Australian rules footballer (1880–1939)

William George Goddard (24 February 1880 – 26 August 1939) was an Australian rules footballer who played for South Melbourne, Carlton and St Kilda in the Victorian Football League (VFL).

==Family==
The son of Arthur Goddard (-1884), and Matilda Goddard, née Clark, William George Goddard was born at Corop, Victoria on 24 February 1880.

==Football==
===WAFL===
A late-comer to VFL football, Goddard played a game for South Fremantle in 1900 and spent five years at North Fremantle before going to Victoria; and, in June 1903, he was suspended for entering the opposition's change rooms after the match and assaulting one of its players. He had previously visited the eastern state in 1904 when he toured with the Western Australian interstate football team.

===VFL (South Melbourne)===
Goddard, who was a centreman, performed well in his first season at South Melbourne but missed out on a place in their 1907 Grand Final team.

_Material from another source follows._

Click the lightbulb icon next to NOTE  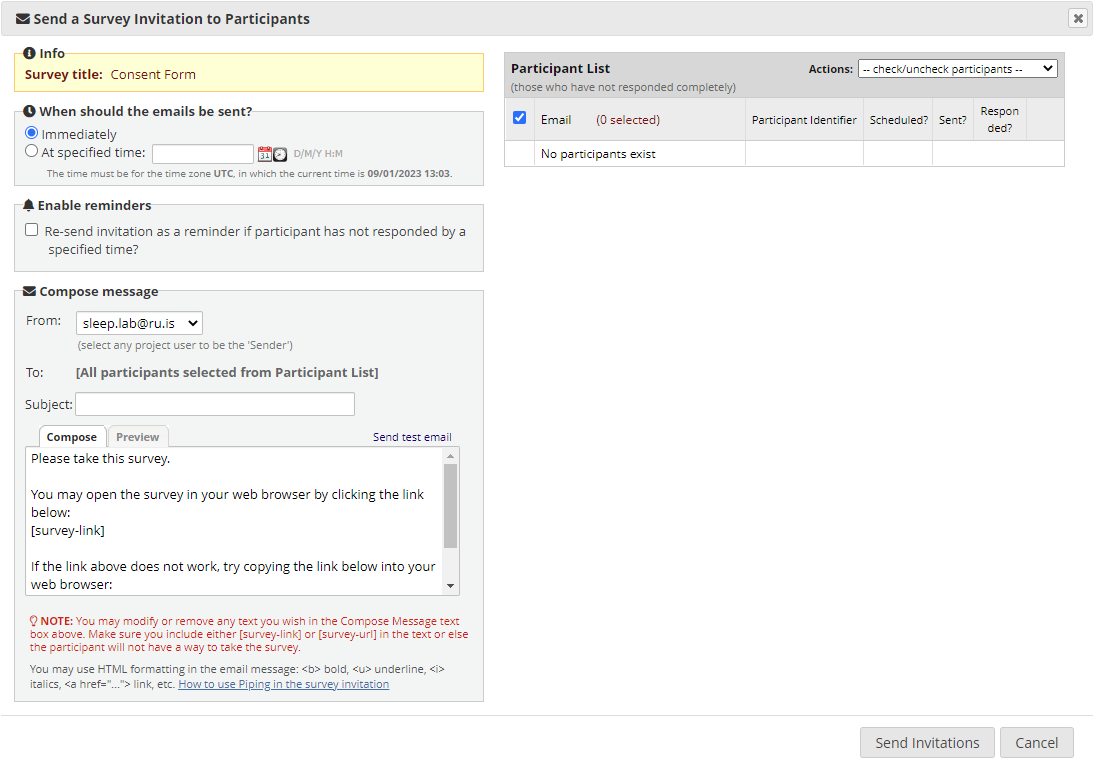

He played fourteen games for South Melbourne in 1908.

===Application for clearance (1909)===
In 1909, having played in all of South Melbourne's pre-season practice games, yet not having been being selected to play, and "[having] seen a couple of the Carlton players who told him that he could get a game" and "[having seen] one of the committee, and [having] decided to apply for a clearance", Goddard took the extraordinary step of independently applying for an (unsolicited) clearance to Carlton.

The VFL Permit Committee (the chairman was C.N. Hickey, also secretary of the Fitzroy Football Club) met on 19 May 1909, and considered Goddard's request. An in camera discussion (the press excluded) was held between the Committee, Goddard, Jack Worrall, the Carlton delegate, and Henry Hawkins Skinner, the South Melbourne delegate.

Noting that, although South Melbourne had agreed to release Goddard – having informed Goddard "that he will not be selected in our team as we do not considered him good enough as a player" – it also noted that Jack Worrall stated that "This application has been made without the consent of my committee, and I further wish to state the committee do not desire the services of Mr. Goddard". The Committee refused his application; and, "in answer to a question by Goddard as to whether he could apply to go to another club, [the Committee] said, "Your clearance is not sufficient to entitle you to a permit to play with any club"."

As a consequence, Goddard did not play anywhere at all in the VFL in 1909; and, although there was talk of him possibly going to play with Prahran in the VFA, there is no evidence of him ever having done so.

===VFL (Carlton)===
He was granted a clearance from South Melbourne to Carlton in 1910; and played there as a defender.

In a tumultuous season for Carlton, which began with the sacking of coach Jack Worrall and ended with two players (Doug Fraser and Alex Lang) suspended for taking bribes, Carlton still managed to make the Grand Final. Goddard played at back pocket in the 1910 Grand Final, in which Carlton lost to Collingwood by 14 points.

===VFL (St Kilda)===
In 1911, he crossed to St Kilda, with whom he played seven senior games.

===WAFL===
Goddard continued to play in the WAFL well into his 30s and was a member of East Fremantle's 1914 premiership side. His final season was in 1918 (at the age of 38); and only an injury stopped him from ending his career with another premiership, with East Fremantle winning that year's Grand Final.

==Death==
He died at Fremantle on 26 August 1939.